◆ **Task input**:
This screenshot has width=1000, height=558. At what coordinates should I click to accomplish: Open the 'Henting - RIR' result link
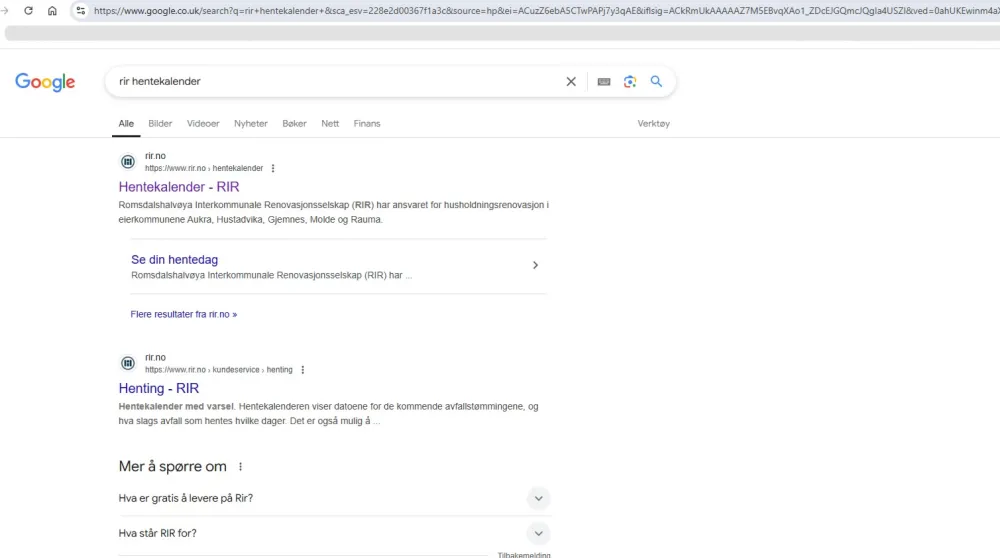(159, 388)
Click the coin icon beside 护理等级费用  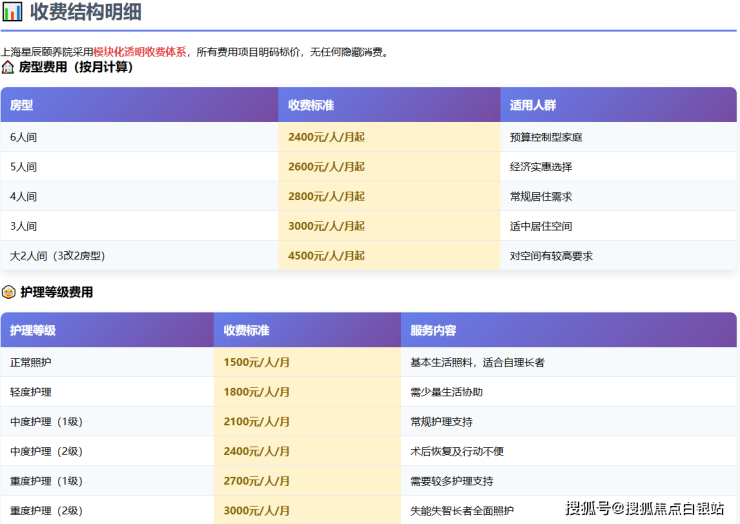8,293
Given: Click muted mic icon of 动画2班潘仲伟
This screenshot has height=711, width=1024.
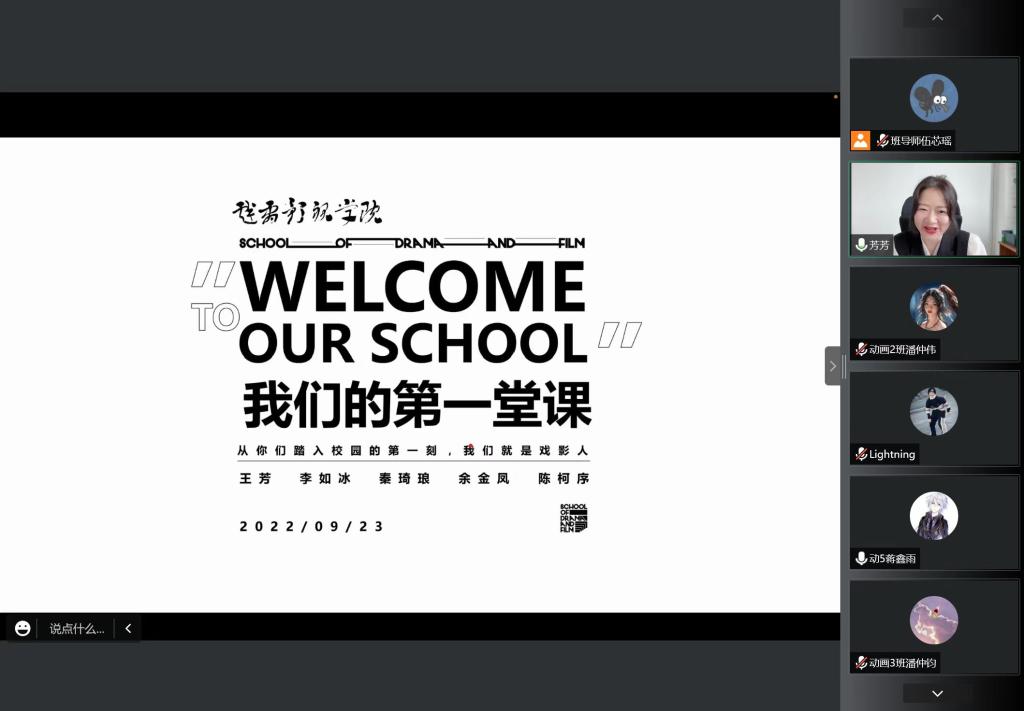Looking at the screenshot, I should click(861, 349).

◆ **Work instruction**:
Reproduce exactly the line containing "Given: Click muted mic icon of 动画2班潘仲伟" and every line after it in the material above, up to and including the last. Exclude all pictures.

◆ **Expected answer**:
Given: Click muted mic icon of 动画2班潘仲伟
This screenshot has height=711, width=1024.
Looking at the screenshot, I should click(861, 349).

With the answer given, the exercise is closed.